Indian arrivals in Spain crossed 2.2 lakh in 2024, and provisional data suggests the numbers are slowly rising. Travel planners report Indians staying longer, exploring inland routes and experiencing the country chapter by chapter. Visa consultant Karthik Jonnakadla notes that solo travellers and couples without children are the most adventurous. He recalls his trip to Spain last October, when he cov­ered Barcelona, Madrid, and Costa Brava: “Eight days and barely another Indian in sight.” Cost comparisons sharpen the calculus. Switzerland’s hotel prices feel punitive when Slovenia offers alpine lakes, medieval towns, and gourmet lunches at half the price, and without the sense of being late to the party. Even the Middle East is being reinterpreted. If Oman is emerging as an adventure destina­tion, Abu Dhabi’s cultural push, with temples, museums, and Bol­lywood star appeal, is attracting first-time travellers.

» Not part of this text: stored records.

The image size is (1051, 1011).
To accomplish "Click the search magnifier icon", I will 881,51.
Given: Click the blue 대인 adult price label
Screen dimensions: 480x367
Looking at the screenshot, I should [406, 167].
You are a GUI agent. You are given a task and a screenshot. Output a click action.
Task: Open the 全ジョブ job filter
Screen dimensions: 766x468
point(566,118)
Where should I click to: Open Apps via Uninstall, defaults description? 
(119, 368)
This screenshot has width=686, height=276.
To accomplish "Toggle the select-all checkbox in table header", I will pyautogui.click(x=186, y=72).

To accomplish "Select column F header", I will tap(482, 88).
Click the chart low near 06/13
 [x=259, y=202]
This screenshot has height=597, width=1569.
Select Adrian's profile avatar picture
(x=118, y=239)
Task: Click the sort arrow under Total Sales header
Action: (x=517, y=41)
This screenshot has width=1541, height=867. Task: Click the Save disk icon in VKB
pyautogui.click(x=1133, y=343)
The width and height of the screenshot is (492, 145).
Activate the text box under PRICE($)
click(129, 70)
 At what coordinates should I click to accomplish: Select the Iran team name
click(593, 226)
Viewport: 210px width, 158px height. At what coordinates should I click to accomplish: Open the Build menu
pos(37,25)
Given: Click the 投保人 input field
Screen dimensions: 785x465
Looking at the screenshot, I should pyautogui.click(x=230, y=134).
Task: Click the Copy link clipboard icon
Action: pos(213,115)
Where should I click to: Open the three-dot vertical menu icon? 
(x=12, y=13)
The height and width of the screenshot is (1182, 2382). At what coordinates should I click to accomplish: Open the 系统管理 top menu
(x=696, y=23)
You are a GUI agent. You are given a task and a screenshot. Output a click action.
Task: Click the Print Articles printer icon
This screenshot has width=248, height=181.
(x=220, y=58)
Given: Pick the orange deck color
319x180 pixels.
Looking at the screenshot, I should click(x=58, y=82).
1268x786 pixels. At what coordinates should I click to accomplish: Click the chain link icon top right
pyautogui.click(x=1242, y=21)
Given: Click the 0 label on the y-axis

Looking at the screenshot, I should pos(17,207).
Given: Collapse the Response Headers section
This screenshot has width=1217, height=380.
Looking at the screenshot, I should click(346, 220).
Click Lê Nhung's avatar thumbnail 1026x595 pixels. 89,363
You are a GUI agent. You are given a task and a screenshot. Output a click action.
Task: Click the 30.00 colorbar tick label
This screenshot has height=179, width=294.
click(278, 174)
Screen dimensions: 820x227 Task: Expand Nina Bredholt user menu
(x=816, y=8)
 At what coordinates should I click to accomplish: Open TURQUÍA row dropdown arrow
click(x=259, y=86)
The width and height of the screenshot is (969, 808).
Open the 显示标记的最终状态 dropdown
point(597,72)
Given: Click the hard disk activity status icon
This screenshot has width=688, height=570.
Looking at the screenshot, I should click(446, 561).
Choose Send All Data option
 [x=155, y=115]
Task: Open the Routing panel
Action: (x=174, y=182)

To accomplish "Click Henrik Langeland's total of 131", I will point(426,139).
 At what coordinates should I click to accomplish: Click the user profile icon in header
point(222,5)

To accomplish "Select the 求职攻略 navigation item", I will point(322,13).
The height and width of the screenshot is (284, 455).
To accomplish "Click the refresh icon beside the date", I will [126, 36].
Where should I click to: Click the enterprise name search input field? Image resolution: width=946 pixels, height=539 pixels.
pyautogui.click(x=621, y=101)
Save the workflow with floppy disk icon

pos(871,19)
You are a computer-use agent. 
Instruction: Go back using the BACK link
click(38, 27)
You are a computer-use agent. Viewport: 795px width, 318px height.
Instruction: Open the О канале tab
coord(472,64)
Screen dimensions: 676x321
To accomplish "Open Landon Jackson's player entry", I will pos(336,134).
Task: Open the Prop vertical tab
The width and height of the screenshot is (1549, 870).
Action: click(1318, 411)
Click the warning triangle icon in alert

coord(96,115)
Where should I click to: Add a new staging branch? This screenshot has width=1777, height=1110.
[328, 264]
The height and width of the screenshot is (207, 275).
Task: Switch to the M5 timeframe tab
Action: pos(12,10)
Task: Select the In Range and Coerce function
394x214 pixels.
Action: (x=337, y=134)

This new wave of travel is due in part to easier visas. The Philip­pines, for instance, introduced visa-free entry for Indian nationals for short visits from June 2025. By the end of the year, India had be­come one of the country’s fastest-growing source markets, with over 85,000 Indian visitors recorded, many of them first-timers drawn not by cities but by islands, diving sites and encounters that resist easy repetition, whether it is swimming with whale sharks or long boat rides between uninhabited shores.

Japan has also moved into clearer view on Indian travel radars. According to figures cited by the Japan National Tourism Organi­zation (JNTO), Indian arrivals crossed two lakh in 2024, making it the strongest year so far for the India–Japan travel corridor, and preliminary updates through 2025 suggest the numbers have continued to rise. Several factors are at work, including more flight connections, a relatively favourable yen, and growing interest in seasonal travel, such as cherry blossom viewing, and autumn and winter trips. What travel planners are seeing on the ground is not just first-time visitors doing Tokyo and Kyoto but also repeat travel­lers adding smaller towns, countryside rail routes and regional food trails to their itineraries, often extending stays to two or three weeks rather than city-hopping. While interest in Japan continues to spill over into 2026, Priyesh Sharma, founder, Viszapp, a visa assistance startup, says that China may actually be the big new destination in Asia for discerning Indians. “We are currently seeing a huge surge in the number of applications for Chinese tourist visas,” he says. “I think this could become a big trend.”

India’s global footprint has expanded too quickly for comfort. The Indian traveller arrives almost everywhere already known by stereotypes. By 2026, the deepest luxury will be temporary ano­nymity. To order badly at cafés. To misunderstand. To wait it out in the cold. The seasoned traveller knows how quickly circuits form now. What is empty this year is crowded the next. The new sophistication lies in arriving at a place before the Indian menu. As Shree Bhooshan, a 40-year-old frequent traveller from Mum­bai, puts it, “There are tandoori restaurants even in Reykjavik.”